Logistic Regression Analysis
x1 <- c(3.7,3.5,1.25,0.75,.8,.7,.6,1.1,.9,.9,.8,.55,.6,1.4,0.75,2.3, 3.2,0.85,1.7,1.8,0.4,0.95,1.35,1.5,1.6,.6,1.8,0.95,1.9,1.6, 2.7,2.35,1.1,1.1,1.2,.8,.95,.75,1.3)
x2 <- c(.83,1.09,2.5,1.5,3.2,3.5,.75,1.7,.75,.45,.57,2.75,3,2.33,3.75, 1.64,1.6,1.42,1.06,1.8,2,1.36,1.35,1.36,1.78,1.5,1.5, 1.9,.95,.4,.75,.03,1.83,2.2,2,3.33,1.9,1.9,1.63)
y <- c(1,1,1,1,1,1,0,0,0,0,0,0,0,1,1,1,1,1,0,1,0,0,0,0,1,0,1,0,1,0,1, 0,0,1,1,1,0,0,1)
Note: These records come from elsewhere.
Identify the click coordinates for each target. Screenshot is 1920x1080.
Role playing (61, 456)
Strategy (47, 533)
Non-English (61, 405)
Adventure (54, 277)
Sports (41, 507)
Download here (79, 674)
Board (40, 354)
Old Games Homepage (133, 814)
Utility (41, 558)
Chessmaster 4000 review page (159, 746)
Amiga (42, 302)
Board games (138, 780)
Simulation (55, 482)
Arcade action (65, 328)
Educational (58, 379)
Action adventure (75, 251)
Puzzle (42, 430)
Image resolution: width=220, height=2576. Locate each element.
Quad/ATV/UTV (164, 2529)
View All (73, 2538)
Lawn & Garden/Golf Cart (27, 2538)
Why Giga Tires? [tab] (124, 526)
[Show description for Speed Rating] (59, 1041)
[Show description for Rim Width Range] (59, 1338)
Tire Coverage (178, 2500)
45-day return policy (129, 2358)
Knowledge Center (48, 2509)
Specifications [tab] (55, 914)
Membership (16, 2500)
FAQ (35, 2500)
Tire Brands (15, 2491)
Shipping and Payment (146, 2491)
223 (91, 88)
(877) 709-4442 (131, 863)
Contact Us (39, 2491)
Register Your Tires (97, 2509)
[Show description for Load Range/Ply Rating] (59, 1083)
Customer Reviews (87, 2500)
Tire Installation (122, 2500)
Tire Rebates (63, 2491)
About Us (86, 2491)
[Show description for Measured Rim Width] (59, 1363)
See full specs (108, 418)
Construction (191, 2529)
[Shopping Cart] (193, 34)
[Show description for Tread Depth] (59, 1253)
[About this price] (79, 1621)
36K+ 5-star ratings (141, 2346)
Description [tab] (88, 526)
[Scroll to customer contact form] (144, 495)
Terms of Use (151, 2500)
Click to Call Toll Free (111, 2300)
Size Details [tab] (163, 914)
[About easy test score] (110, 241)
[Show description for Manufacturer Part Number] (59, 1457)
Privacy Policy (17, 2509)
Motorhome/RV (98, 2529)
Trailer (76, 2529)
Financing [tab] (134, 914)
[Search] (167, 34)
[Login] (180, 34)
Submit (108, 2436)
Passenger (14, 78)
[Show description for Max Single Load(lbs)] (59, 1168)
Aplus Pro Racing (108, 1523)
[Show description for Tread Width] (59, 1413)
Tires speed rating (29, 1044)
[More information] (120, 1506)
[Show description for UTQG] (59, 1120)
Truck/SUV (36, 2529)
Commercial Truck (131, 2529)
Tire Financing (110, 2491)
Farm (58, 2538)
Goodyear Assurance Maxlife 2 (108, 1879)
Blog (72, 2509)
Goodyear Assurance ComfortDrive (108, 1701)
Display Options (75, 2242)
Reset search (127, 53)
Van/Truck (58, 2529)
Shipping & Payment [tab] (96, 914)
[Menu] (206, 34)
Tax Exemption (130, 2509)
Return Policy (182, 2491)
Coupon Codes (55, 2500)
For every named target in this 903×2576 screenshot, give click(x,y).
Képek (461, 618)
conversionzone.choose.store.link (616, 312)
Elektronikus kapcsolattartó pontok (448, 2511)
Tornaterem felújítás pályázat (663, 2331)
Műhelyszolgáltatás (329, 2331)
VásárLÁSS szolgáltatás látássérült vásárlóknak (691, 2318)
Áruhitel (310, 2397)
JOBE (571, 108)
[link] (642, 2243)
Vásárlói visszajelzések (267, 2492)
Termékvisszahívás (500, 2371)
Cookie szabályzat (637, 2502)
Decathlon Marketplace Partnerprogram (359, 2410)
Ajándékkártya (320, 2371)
(a) Fit a logistic regression model
data <- data.frame(y, x1, x2)
fit <- glm(y~., data = data, family = binomial)
summary(fit)
##
## Call:
## glm(formula = y ~ ., family = binomial, data = data)
##
## Coefficients:
## Estimate Std. Error z value Pr(>|z|)
## (Intercept) -9.5536 3.2419 -2.947 0.00321 **
## x1 3.8907 1.4319 2.717 0.00658 **
## x2 2.6561 0.9166 2.898 0.00376 **
## ---
## Signif. codes: 0 '***' 0.001 '**' 0.01 '*' 0.05 '.' 0.1 ' ' 1
##
## (Dispersion parameter for binomial family taken to be 1)
##
## Null deviance: 54.040 on 38 degrees of freedom
## Residual deviance: 29.733 on 36 degrees of freedom
## AIC: 35.733
##
## Number of Fisher Scoring iterations: 6
All three variables are significant and the dispersion parameter is taken to be 1.
(b) Perform diagnostics
anova(fit)
## Analysis of Deviance Table
##
## Model: binomial, link: logit
##
## Response: y
##
## Terms added sequentially (first to last)
##
##
## Df Deviance Resid. Df Resid. Dev Pr(>Chi)
## NULL 38 54.040
## x1 1 7.0505 37 46.989 0.007925 **
## x2 1 17.2560 36 29.733 3.267e-05 ***
## ---
## Signif. codes: 0 '***' 0.001 '**' 0.01 '*' 0.05 '.' 0.1 ' ' 1
The p-values correspond to chi-squared tests of the hierarchical models, starting from a null model with only the intercept, then adding x1 to it, eventually resulting in the model with intercept + x1 + x2. The chi-squared tests are comparing the residual deviance with the corresponding limiting \(\chi^2\) distribution. Both variables are significant as suggested by the chi-squared test.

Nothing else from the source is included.